[SUPPLIED TEXT]
┌──

Here I am, checking my point all over again. Today I am getting older.. should I be happy about this??? heheheee…. but I am kind of getting used with ‘older’ term. since I am a teacher as well the lecturer, I use to be a people who ‘acknowledged’ as older and should act like one.
and the previous year I spent with grateful, Allah gave me a lot of wonderful things including Mr. A. He is there for me when I was down, his hand lift me up from my most horrible state that time. I thank ALLAH for sent me someone like you, A. I really do. that year was surprising year, full of amazing things, tears and laughter. and today.. I should think about what does it means to be grown up. I’ve been thinking this kind of things almost every year since everybody start to called me a lady, or a woman. means that I am no longer a ‘girl’ where I can running around everywhere doesn’t care about what people might think or do foolish things in the crowd and I can walk away just like that without a burden. and I realize since that point of time where I was no longer a girl I have to be more responsible about what I did. although that does not help much. but as the times flies… I know, 100% in my consciousness, that the reality is I am grown up, a lot of people will judge, a lot of students will see, and I can’t be that careless girl anymore.

└──

[DATA EXCERPT]
┌──

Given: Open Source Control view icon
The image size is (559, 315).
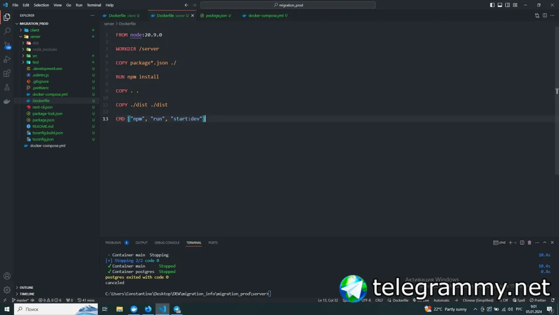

└──

[WORK TO DO] Please write out everything in the post about getting older from "Here I am, checking" down to "act like one.", word for word. The data has no connection to the post about getting older.

[ANSWER BELOW]
Here I am, checking my point all over again. Today I am getting older.. should I be happy about this??? heheheee…. but I am kind of getting used with ‘older’ term. since I am a teacher as well the lecturer, I use to be a people who ‘acknowledged’ as older and should act like one.